Document -
╭──
How to Generate Images with Variational Autoencoders(VAE) (Create VAE from scratch using Keras and TensorFlow)

Derrick Mwiti
Derrick Mwiti
8 min read

Table of Contents

An autoencoder takes an input image and creates a low-dimensional representation, i.e., a latent vector. This vector is then used to reconstruct the original image. Regular autoencoders get an image as input and output the same image. However, Variational AutoEncoders (VAE) generate new images with the same distribution as the training images.

VAEs work as follows:

  • Map an input into a distribution over the latent space
  • Pick a point from the distribution in the latent space
  • Decode the sampled point and compute the reconstruction and KL Divergence errors.

The reconstruction error is the same as the one used in standard autoencoders. The KL Divergence error measures the distance between the distribution of the generated and original image.

Variational AutoEncoders are constrained in the normal distribution during training. You can, therefore, pick a point in the normal distribution, and the network will create a new image based on the training data.

VAE architecture. Image by author

Prepare data for the VAE model

Let's illustrate how to build a VAE model in Keras using the Fruits and Vegetables Image Recognition Dataset.

First, let's get the usual imports out of the way.

from keras.models import Model
from keras import backend as K
from keras import metrics
from keras.losses import mse
import numpy as np
from tensorflow.keras.layers import Input, Dense, Lambda, Conv2D, Flatten, Reshape, Conv2DTranspose,BatchNormalization,LeakyReLU,Dropout
import tensorflow as tf
import numpy as np
import matplotlib.pyplot as plt

Next, load the training and validation set.

base_dir = '/kaggle/input/fruit-and-vegetable-image-recognition/train'
batch_size = 32
img_size = 128

training_set = tf.keras.utils.image_dataset_from_directory(
  image_size=(img_size, img_size),
  validation_set = tf.keras.utils.image_dataset_from_directory(
  image_size=(img_size, img_size),

Since we don't need the target variables, we create training and validation data without them.

x_train = np.array([])
for x, y in training_set:
  x_train = np.concatenate([x])
x_test = np.array([])
for x, y in validation_set:
  x_test = np.concatenate([x])

Here's what the dataset looks like.

class_names = training_set.class_names
plt.figure(figsize=(10, 10))
for images, labels in training_set.take(1):
  for i in range(9):
    ax = plt.subplot(3, 3, i + 1)

Finally, let's normalize the data as required when training deep learning models.
╰──
Jobs -
**A)** Lay out the stored rows, covering the stretch from the start of the rows through the line containing "pyautogui.click(x=41, y=16)", as a two-column CSV with the columns instruction and response, one line per request, with each request's text and its answer in a single quoted field and line breaks replaced by spaces. Omit the pictures.
**B)** Proceed with the tutorial on building a variational autoencoder in Keras, picking up after its final sentence.
The tutorial and the rows are unrelated to one another.

Stored rows:
╭──
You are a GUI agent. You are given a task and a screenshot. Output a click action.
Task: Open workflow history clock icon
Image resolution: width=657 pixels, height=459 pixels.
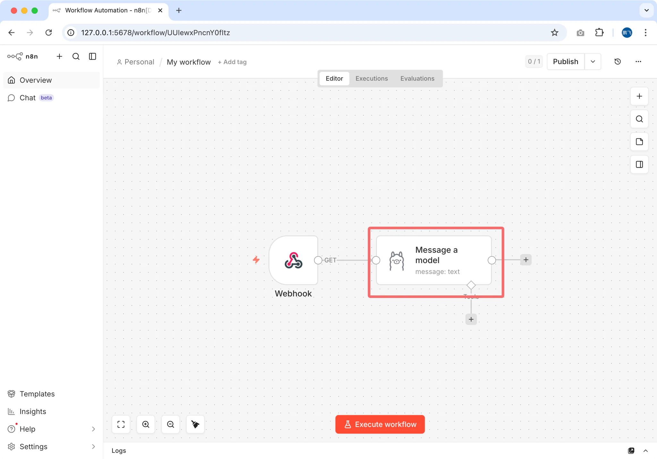click(x=618, y=62)
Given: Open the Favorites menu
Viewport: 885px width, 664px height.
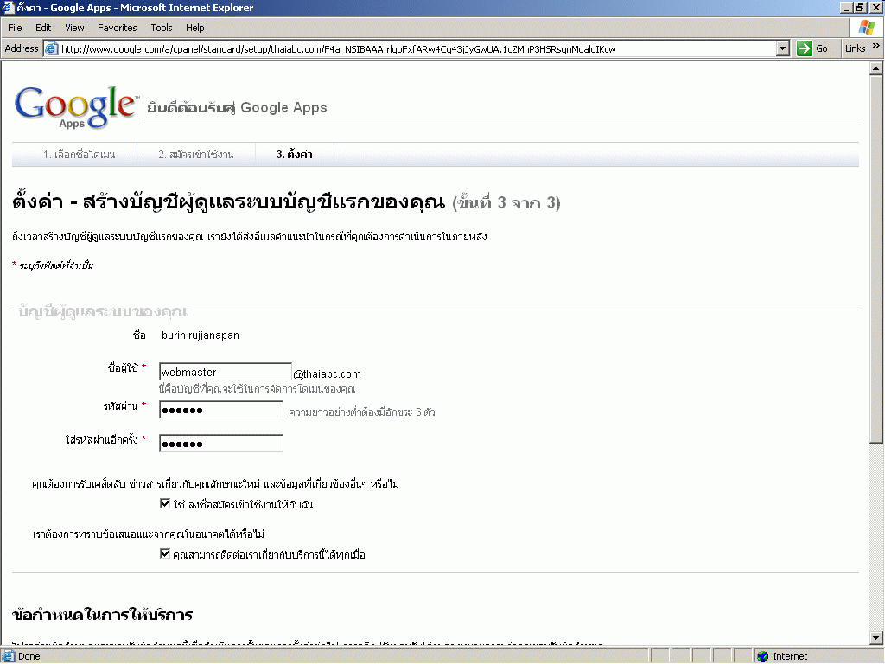Looking at the screenshot, I should point(117,28).
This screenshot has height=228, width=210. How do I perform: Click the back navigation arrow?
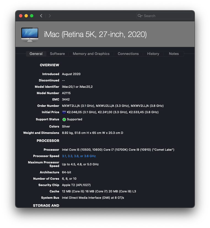pyautogui.click(x=41, y=16)
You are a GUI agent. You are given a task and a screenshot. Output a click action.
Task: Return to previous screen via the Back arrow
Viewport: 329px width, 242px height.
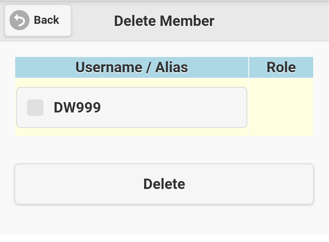point(19,20)
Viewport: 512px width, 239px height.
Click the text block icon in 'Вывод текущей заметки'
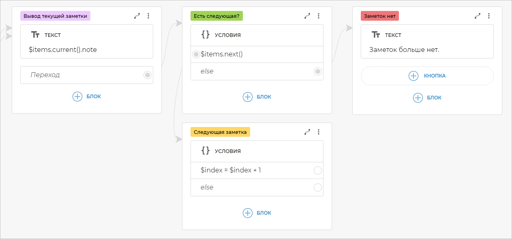35,35
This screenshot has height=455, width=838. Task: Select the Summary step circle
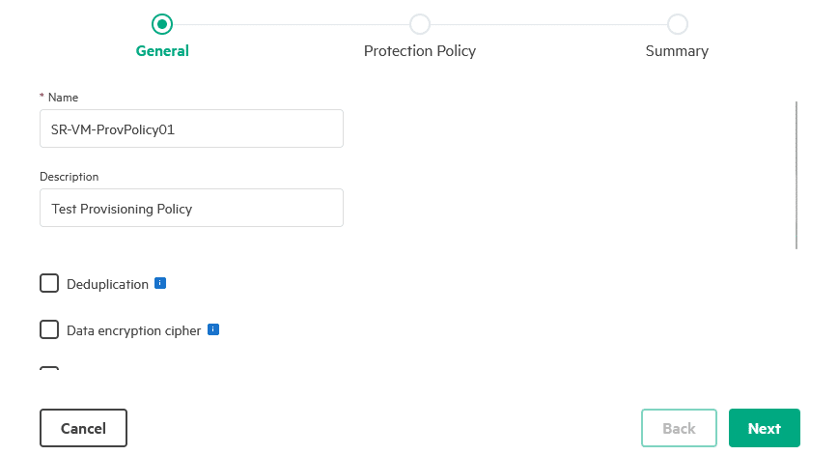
╰──
The results -
**A)**
instruction,response
"You are a GUI agent. You are given a task and a screenshot. Output a click action. Task: Open workflow history clock icon Image resolution: width=657 pixels, height=459 pixels.","click(x=618, y=62)"
"Given: Open the Favorites menu Viewport: 885px width, 664px height.","Looking at the screenshot, I should point(117,28)."
"This screenshot has height=228, width=210. How do I perform: Click the back navigation arrow?","pyautogui.click(x=41, y=16)"

**B)**
# Normalize pixel values between 0 and 1
x_train = x_train.astype('float32') / 255.
x_test = x_test.astype('float32') / 255.

The next step is to create the building blocks for the VAE model.

Create VAE encoder in Keras

The VAE encoder outputs a mean and variance. As you can see below, it's a normal encoder defined using the Keras Functional API.

latent_dim dictates the number of dimensions in the latent space. You can tweak this number to see how it affects the model's performance.

shape_before_flattening  gets the shape of the tensor x, which will be used later in the decoder network to reshape the flattened tensor back to the original shape of the feature maps.

The output of z_mean represents the mean of the normal distribution that generates the latent representation z. The output z_log_var represents the log variance of the normal distribution that produces the latent representation z.

# Define input shape and latent dimension
latent_dim = 2
input_shape = (img_size, img_size, 3)
# Encoder network
inputs = Input(shape=input_shape)
x = Conv2D(16, (3, 3), activation='relu', padding='same')(inputs)
x = Conv2D(32, (3, 3), activation='relu', strides=(2, 2), padding='same')(x)
x = Conv2D(128, (3, 3), activation='relu', padding='same')(x)
x = Conv2D(256, (3, 3), activation='relu', padding='same')(x)
shape_before_flattening = K.int_shape(x)
x = Flatten()(x)
z_mean = Dense(latent_dim)(x)
z_log_var = Dense(latent_dim)(x)

Create sampling function

As noted earlier, we need a way to sample from the normal distribution. This is the purpose of the sampling function.

# Sampling function
def sampling(args):
    z_mean, z_log_var = args
    epsilon = K.random_normal(shape=(K.shape(z_mean)[0], latent_dim))
    return z_mean + K.exp(z_log_var / 2) * epsilon

# Reparameterization trick
z = Lambda(sampling)([z_mean, z_log_var])

Epsilon is the standard normal distribution which we randomly sample from. Since it's random, it's not trained. Therefore, the learned parameters will be the mean and standard deviation.

The reparameterization trick enables the computation of gradients because it is impossible to compute gradients over a stochastic process. Reparameterization makes the process deterministic. The Lambda layer enables the calculation of the sampling function.

Create VAE decoder in Keras

The decoder creates an image from the sampled latent vector. It performs upsampling of the low dimensional latent vector.

# Decoder network
decoder_input = Input(K.int_shape(z)[1:])
x = Dense([1:]), activation='relu')(decoder_input)
x = Reshape(shape_before_flattening[1:])(x)
x = Conv2DTranspose(128, (2, 2), activation='relu', padding='same', )(x)
x = Conv2DTranspose(64, (2, 2), activation='relu', padding='same', strides=(2, 2))(x)
x = Conv2DTranspose(32, (2, 2), activation='relu', padding='same', )(x)
x = Conv2DTranspose(16, (2, 2), activation='relu', padding='same', )(x)
x = Conv2D(3, (3, 3), activation='sigmoid', padding='same')(x)

The decoder's input shape is the shape of the z tensor. The input is then passed to a dense layer. The input to this dense layer is a product. Let's examine what it means.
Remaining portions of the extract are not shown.